Fin de semana en Barcelona. El motivo, además de disfrutar de los pocos días libres que voy a tener de aquí a que me jubile, no era otro que el concierto de Bruce Springsteen. En un Camp Nou entregado, con una media de edad muy superior a la mía, dio todo un recital de lo que hoy se debería conocer como un múscio o un artista. Canciones como Born to run, The River, Waiting on a sunny day, Jungleland o el clásico de los Beatles Twist and shout, mezclado con la Bamba, me hicieron divertirme como un loco y ver que me encontraba ante uno de los más grandes.
Mis amigos que lo habían visto en Madrid y San Sebastián, me habían avisado que durante las tres horas de duración del concierto, no te daba tiempo a aburrirte demasiado, incluso aunque no supieras las canciones del nuevo disco, algo totalmente cierto. De hecho, mi amiga Virginia me dijo que eso sí que era un concierto y no los que solemos ir.
Yo pensaba que después de haber visto hace dos semanas a The Police y haber comprobado el chorro de voz que tiene Sting, no me podía sorprender. Pues no, las comparaciones son odiosas, pero a The Boss, lo llaman así por algo. Sería poco serio hablar solo de Bruce y no de la E Street Band, vaya músicos, qué batería, qué saxofón, qué solos de guitarra, incluso destacar la presencia de Steve Van Zandt, actor de Los Soprano. Una pasada.

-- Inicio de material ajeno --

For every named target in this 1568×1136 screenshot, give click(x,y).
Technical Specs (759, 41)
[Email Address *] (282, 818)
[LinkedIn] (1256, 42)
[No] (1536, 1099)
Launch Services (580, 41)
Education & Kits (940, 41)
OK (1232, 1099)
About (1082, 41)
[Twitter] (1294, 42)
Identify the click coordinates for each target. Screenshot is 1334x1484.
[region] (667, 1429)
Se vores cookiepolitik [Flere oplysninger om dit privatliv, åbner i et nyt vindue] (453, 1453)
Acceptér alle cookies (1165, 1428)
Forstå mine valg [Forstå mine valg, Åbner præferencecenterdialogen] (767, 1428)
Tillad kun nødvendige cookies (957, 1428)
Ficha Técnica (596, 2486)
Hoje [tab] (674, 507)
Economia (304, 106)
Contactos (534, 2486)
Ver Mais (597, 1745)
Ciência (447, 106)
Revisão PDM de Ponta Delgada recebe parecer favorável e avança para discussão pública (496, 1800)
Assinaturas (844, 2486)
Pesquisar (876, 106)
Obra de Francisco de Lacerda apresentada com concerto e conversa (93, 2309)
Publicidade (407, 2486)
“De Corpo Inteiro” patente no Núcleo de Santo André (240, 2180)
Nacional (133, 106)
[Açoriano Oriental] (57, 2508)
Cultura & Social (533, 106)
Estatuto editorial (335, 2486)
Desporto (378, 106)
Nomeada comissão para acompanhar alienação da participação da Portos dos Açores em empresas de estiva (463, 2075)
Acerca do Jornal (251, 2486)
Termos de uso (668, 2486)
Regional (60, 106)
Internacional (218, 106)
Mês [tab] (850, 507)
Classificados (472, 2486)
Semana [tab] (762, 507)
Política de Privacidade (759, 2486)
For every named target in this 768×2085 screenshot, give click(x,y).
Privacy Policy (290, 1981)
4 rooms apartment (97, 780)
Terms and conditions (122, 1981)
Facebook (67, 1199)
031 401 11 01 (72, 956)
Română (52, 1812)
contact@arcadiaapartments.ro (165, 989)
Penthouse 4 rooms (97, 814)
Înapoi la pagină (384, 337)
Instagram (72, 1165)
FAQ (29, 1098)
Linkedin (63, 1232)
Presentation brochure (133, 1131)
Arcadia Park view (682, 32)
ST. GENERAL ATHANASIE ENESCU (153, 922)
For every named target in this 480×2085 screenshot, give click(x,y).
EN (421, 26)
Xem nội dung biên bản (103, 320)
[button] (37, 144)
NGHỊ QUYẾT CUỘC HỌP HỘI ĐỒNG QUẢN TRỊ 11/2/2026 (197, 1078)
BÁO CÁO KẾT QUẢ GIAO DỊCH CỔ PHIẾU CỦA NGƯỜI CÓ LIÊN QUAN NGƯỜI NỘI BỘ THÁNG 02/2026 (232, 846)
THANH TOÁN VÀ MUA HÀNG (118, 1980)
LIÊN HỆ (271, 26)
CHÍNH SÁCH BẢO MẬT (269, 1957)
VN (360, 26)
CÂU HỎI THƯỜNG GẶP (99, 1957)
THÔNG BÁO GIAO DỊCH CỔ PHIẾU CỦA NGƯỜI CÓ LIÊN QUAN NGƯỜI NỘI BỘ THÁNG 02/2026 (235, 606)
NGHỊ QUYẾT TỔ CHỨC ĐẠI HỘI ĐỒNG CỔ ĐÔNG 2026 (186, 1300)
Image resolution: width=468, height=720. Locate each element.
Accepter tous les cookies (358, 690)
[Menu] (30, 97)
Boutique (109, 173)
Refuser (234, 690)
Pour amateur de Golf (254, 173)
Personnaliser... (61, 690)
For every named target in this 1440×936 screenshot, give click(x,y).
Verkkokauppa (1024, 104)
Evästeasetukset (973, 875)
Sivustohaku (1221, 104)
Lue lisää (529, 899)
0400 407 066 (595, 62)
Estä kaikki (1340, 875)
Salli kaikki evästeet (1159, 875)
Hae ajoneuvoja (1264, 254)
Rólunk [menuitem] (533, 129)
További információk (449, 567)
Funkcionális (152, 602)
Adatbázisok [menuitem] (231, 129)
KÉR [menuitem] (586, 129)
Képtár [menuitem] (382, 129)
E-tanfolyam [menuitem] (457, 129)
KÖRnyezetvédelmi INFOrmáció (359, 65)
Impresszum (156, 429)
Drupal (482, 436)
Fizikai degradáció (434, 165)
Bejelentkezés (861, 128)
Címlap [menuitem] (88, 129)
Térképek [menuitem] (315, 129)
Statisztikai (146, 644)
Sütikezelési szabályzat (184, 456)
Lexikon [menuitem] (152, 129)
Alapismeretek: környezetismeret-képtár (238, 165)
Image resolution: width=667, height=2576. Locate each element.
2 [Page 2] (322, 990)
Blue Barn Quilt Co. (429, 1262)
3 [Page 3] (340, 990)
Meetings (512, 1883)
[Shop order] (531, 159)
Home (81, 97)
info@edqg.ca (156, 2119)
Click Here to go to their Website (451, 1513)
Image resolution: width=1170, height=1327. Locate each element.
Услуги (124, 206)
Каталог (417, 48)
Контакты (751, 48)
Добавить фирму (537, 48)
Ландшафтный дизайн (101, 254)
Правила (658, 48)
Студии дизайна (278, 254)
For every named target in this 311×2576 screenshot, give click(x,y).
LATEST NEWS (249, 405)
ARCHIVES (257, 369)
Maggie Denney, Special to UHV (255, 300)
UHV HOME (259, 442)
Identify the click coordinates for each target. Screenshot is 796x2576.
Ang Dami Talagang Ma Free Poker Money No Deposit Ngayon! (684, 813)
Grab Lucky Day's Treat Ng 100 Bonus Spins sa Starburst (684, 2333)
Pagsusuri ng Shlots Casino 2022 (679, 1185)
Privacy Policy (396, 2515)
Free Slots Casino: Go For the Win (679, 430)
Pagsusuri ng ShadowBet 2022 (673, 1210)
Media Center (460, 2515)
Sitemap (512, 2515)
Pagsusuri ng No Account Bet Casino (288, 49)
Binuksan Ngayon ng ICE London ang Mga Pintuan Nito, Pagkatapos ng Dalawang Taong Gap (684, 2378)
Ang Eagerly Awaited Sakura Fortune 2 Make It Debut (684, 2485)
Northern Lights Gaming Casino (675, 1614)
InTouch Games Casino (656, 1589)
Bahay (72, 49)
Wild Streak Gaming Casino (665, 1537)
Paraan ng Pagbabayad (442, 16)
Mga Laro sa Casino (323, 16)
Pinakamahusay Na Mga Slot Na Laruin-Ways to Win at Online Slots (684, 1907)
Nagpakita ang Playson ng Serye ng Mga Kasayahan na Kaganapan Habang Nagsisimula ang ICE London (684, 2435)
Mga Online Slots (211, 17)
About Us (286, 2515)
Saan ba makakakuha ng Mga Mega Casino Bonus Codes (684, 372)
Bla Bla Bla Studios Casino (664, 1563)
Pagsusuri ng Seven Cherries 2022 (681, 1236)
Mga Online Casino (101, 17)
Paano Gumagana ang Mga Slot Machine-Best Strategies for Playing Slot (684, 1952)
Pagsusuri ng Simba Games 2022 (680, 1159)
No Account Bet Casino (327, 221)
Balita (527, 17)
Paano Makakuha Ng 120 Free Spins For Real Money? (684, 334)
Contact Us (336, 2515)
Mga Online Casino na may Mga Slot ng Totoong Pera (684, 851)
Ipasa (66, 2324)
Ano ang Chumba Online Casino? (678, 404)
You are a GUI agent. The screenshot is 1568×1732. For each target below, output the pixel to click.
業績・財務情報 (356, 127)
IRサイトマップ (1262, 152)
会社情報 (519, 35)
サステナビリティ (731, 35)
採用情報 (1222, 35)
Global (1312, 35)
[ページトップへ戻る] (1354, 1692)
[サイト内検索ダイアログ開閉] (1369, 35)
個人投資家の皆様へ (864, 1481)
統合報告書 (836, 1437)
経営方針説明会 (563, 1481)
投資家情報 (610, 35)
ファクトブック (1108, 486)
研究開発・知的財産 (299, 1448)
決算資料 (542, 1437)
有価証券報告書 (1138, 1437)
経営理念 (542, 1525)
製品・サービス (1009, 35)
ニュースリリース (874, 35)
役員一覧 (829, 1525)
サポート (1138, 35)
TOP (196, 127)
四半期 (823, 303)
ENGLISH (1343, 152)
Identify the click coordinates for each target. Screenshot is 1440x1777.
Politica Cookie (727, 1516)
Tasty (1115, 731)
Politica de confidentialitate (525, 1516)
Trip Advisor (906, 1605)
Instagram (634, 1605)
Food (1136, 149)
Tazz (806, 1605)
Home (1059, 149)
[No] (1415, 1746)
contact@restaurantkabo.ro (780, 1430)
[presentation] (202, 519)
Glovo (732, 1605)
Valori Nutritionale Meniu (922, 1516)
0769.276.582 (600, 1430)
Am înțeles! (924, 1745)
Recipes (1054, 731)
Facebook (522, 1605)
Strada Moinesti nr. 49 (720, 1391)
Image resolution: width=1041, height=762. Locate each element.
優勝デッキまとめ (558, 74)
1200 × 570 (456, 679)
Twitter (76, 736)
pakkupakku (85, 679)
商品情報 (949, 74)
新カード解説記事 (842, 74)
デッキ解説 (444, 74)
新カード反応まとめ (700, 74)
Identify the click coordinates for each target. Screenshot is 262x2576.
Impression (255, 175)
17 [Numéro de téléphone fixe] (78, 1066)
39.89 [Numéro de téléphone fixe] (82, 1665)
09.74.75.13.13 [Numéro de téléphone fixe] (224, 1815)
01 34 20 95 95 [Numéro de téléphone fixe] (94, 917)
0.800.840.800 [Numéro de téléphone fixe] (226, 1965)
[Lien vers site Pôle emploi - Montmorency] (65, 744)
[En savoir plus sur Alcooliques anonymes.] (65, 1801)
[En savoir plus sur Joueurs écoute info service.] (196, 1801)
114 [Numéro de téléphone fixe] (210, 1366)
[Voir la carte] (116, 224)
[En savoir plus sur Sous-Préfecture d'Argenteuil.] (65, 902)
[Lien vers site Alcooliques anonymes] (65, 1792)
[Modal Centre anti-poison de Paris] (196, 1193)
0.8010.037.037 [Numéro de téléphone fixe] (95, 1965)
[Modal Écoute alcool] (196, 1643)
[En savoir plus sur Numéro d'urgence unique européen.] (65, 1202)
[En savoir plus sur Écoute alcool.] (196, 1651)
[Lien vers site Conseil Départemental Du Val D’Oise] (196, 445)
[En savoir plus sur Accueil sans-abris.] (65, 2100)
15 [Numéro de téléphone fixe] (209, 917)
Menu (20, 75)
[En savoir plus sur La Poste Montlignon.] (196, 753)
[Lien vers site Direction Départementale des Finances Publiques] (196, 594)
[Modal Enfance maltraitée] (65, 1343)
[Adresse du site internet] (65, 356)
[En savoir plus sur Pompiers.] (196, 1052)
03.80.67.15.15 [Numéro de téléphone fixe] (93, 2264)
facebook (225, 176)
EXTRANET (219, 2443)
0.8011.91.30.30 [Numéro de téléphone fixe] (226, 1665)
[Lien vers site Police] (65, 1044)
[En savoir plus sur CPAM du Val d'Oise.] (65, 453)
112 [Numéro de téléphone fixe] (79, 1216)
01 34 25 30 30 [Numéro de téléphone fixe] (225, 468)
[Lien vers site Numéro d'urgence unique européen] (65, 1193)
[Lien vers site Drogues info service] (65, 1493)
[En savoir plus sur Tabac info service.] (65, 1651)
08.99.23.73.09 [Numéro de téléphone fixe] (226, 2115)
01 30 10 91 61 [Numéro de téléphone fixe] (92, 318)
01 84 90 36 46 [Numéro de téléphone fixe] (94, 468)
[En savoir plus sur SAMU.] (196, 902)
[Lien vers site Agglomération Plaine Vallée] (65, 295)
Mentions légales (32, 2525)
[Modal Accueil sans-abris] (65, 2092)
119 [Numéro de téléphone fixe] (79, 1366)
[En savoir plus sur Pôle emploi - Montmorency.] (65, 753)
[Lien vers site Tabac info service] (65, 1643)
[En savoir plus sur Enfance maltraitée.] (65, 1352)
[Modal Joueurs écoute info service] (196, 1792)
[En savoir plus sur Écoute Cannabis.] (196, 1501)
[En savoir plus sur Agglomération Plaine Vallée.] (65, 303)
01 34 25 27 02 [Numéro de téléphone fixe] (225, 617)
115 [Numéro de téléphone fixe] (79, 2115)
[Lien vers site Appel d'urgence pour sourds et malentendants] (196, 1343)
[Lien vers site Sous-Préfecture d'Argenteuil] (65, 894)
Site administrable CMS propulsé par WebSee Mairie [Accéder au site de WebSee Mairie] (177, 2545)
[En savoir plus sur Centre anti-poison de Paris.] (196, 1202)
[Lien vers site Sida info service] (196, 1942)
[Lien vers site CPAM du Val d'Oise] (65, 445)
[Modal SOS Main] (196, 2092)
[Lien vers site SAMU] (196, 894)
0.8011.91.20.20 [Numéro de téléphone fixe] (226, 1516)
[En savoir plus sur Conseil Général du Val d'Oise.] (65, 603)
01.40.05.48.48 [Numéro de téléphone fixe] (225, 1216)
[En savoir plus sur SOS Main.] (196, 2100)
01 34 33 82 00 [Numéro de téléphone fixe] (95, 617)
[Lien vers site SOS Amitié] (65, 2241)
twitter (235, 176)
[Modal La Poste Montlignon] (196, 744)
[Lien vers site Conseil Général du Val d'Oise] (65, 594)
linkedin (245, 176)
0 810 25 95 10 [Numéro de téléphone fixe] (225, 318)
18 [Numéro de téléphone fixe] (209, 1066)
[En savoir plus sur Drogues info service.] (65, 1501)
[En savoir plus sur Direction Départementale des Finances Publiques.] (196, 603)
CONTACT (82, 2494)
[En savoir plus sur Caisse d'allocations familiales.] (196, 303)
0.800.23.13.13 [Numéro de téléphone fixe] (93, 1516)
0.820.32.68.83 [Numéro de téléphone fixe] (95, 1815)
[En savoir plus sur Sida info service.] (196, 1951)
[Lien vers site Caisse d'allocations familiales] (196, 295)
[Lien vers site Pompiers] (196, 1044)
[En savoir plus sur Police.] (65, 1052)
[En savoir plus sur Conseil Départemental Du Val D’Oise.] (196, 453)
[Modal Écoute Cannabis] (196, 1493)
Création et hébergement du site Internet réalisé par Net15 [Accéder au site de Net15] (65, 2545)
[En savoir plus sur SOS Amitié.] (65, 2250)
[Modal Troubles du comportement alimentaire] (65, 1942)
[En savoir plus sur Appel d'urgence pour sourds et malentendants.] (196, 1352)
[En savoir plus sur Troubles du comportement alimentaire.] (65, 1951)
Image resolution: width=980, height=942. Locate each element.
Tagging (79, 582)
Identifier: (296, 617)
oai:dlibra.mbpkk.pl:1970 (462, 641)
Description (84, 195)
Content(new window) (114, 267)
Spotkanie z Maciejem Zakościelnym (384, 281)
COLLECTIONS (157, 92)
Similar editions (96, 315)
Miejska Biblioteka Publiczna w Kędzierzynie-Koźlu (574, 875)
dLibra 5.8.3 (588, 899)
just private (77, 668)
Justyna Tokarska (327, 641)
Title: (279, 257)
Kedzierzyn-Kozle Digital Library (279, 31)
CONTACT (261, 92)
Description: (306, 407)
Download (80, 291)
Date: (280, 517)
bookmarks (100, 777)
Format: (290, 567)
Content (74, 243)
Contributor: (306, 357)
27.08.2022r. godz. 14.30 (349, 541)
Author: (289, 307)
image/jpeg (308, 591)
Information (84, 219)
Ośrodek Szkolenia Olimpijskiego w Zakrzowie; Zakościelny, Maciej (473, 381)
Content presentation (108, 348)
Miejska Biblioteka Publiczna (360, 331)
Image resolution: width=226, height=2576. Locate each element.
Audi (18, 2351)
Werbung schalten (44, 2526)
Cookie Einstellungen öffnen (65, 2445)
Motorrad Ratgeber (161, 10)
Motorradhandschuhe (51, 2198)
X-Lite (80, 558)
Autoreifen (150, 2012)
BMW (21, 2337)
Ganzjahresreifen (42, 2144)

Pero Barcelona no solo era Bruce Springsteen, también fue una visita a una ciudad desconocida para mi hasta entonces, fue un día de playa, fue un paseo por las Ramblas, una vista al puerto, fue una salida nocturna por el Borne, y fue disfrutar de una buena compañía.
En fin, qué poquito me queda. Paso los días mirando el calendario con deseo de que llegue el día 31 y con él las vacaciones. Ni la búsqueda de piso, ni mi modificación salarial, ni el hecho de que esta semana trabaje solo tres días, ni que esté próximo mi cumpleaños (motivo de tristeza y no de alegría en mi caso), ni el viaje a NYC, ni las fiestas de San Roque, pueden dejar que piense en el día 31.